Nutritional Importance:

  • Mushrooms are good source of B- Vitamin which helps to provide energy by breaking down proteins, fats and carbohydrates. B- Vitamins also play an important role in the nervous system.
  • It is also rich source of selenium which is an antioxidant and helps to prevent damage related to heart diseases, cancer and other metabolic conditions.
  • It is also a rich source of copper and potassium.
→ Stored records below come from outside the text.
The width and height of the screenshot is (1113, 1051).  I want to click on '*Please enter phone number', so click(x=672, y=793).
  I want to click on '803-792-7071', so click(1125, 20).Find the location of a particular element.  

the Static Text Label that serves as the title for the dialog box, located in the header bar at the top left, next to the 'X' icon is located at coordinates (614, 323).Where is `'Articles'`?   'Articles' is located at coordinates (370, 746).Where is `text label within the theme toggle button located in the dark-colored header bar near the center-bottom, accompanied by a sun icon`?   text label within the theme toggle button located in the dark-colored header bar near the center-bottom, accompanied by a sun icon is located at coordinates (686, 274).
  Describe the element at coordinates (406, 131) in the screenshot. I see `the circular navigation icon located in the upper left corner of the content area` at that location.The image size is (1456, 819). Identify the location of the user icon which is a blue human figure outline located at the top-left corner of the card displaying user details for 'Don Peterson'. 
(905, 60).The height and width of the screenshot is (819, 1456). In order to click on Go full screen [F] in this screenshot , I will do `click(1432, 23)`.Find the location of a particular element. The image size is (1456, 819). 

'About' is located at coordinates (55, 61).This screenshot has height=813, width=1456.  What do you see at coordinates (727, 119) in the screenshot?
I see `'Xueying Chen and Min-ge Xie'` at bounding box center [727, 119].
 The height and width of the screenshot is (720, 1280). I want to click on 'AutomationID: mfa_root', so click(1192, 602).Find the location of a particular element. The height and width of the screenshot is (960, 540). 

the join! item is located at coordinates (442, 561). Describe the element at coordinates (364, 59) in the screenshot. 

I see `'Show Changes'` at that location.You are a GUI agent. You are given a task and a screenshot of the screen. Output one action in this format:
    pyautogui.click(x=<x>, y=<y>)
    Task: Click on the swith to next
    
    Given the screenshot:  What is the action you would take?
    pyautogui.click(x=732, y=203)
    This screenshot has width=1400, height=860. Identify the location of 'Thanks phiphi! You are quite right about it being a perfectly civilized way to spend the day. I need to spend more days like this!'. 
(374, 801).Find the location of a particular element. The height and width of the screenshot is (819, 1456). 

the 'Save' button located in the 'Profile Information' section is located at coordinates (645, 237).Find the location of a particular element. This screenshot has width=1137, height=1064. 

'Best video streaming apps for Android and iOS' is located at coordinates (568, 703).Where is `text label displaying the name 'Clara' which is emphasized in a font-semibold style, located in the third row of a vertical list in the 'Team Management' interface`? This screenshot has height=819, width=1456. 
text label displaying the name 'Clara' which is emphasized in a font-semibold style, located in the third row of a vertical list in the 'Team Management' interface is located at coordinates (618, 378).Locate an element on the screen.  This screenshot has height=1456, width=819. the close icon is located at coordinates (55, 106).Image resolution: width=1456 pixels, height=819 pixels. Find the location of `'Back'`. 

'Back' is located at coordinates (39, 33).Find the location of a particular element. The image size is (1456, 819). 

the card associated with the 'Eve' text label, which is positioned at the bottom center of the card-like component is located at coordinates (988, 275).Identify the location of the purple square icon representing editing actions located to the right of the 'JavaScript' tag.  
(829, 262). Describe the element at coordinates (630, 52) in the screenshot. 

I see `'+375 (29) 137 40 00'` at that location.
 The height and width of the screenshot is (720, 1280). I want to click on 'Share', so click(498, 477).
Potassium helps to maintain electrolyte balance in the body and copper plays an important role in iron absorption.

Sprouts Tikki

Sprouts tikki

Method of Preparation:

  • Blend the sprouted moong dal in a smooth paste by adding little water.
  • Add besan, asafoetida, coriander leaves, mint leaves, salt and garam masala and roll it into small tikkis.
  • Heat a non- stick tava and cook each tikki using little oil until they are golden brown in colour.
  • Let it cool for a while before packing it in your child’s tiffin box.
  • Change in taste can be incorporated by adding two varieties of sprouts- green gram whole and Bengal gram whole in equal proportion.

Nutritional Importance:

  • There is a considerable increase in the weight of the pulse after germination.
  • Content of B- Vitamins such as Thiamine, Riboflavin, Niacin and Vitamin C increases upon germination.
  • Vitamin C is required for healthy and strong gums, bone and teeth calcification and increases absorption of iron.

Do include these recipes in your child’s tiffin box to provide him/her with a nutritionally adequate, interesting and mouth- watering tiffin box.

Note: Some recipes as well as their images may be partially inspired by various sources on the Internet. However, they have been modified to make them more nutritious along with a self-written nutritional importance section.